From these considerations it is obvious, and indeed it seems to be a necessary consequence from them, that the general proposition stated by the court, that “ if the defendant caused the shares of stock belonging to the plaintiff to be transferred to himself in such a way and under such circumstances that they were not afterwards to be traced or distinguished from other shares held by the defendant, such a transfer, if made without the plaintiff’s authority, could not be justified by any usage to that effect among brokers,” was correct. And having thus violated his duty, by making a disposition of the stock which was unauthorized and unjustifiable, he became immediately responsible for the value of the property with which he had been entrusted. It was in effect a conversion of it to his own use ; and the well established rule in reference to compensation to be made or damages recovered in such cases is the market value of the property at the time of its conversion. Pierce v. Benjamin, 14 Pick. 361. Weld v. Oliver, 21 Pick. 559.

It is no defence to a claim arising under an unlawful conversion of property by such an unauthorized proceeding as this, that the defendant was at all times afterward either actually possessed of, or had the means of immediately obtaining, other shares of stock in the same company of equal value with those disposed of, which he was ready and intended, whenever called upon, to substitute for those belonging to the plaintiff, which he had disposed of. The misappropriation had already taken place, the wrong had been done, and the right to an adequate remedy had already accrued. The shares which the plaintiff had owned could no longer be identified ; and there was no pretence therefore that they could ever be restored to him. He was not bound to take others in their stead, but was entitled to recompense for those which had been unlawfully taken from him.

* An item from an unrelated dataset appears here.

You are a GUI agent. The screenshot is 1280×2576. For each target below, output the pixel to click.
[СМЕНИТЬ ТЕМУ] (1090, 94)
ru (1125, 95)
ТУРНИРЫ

But the whole claim of the plaintiff seems to have been fully established under the last and preceding instructions of the court; for it appears that before the commencement of the action the whole of the thirteen shares had been actually transferred by the defendant to other parties. Four of them were sold to Russell on the 11th of April 1855, and he paid twenty two dollars for each of them. The remaining nine shares were on the same day transferred by the defendant to himself on the books of the company; and these were afterwards conveyed by him to some party unknown to the plaintiff. When this conveyance took place is uncertain, but it must have been before the 15th of November following, for on that day no stock stood on the books of the company in the name of the defendant. He had in the mean time sold them for cash or upon credit; and in either case he had, as has been shown, made himself responsible to the plaintiff for the value of the several shares. And for this the present action may be maintained. It was for the jury to determine, upon all the evidence, what sum was realized for the stock and what the plaintiff was entitled to recover for it.

And he may maintain this action without reconveying, or giving to the defendant a power of attorney to reconvey, the thirteen shares specified in the certificate which was sent to him by the defendant on the 19th of January 1856. These shares and this certificate were never accepted by the plaintiff ; the certificate was put into his hands, but he never recognized it as conveying to him any property, or conferring upon him any right, or imposing upon him any duty. He tendered it first to the defendant, and afterwards left it for his use in the hands of Irish. He was bound to do no more. It is not like the case of a bargain rescinded on account of fraud or of some unperformed condition, or the occurrence of a specified contingency, where restitution is to be made before an action can be maintained. The plaintiff had not received or become the owner of anything, and therefore there was nothing for him to restore.

On the whole, it appearing that all the rulings and instructions given to the jury were substantially correct, that they covered all the propositions contained in the several prayers preferred to the court on the part of the defendant, and that the facts show that the plaintiff had a just and meritorious cause of action against him, the exceptions must be overruled and judgment entered on the verdict.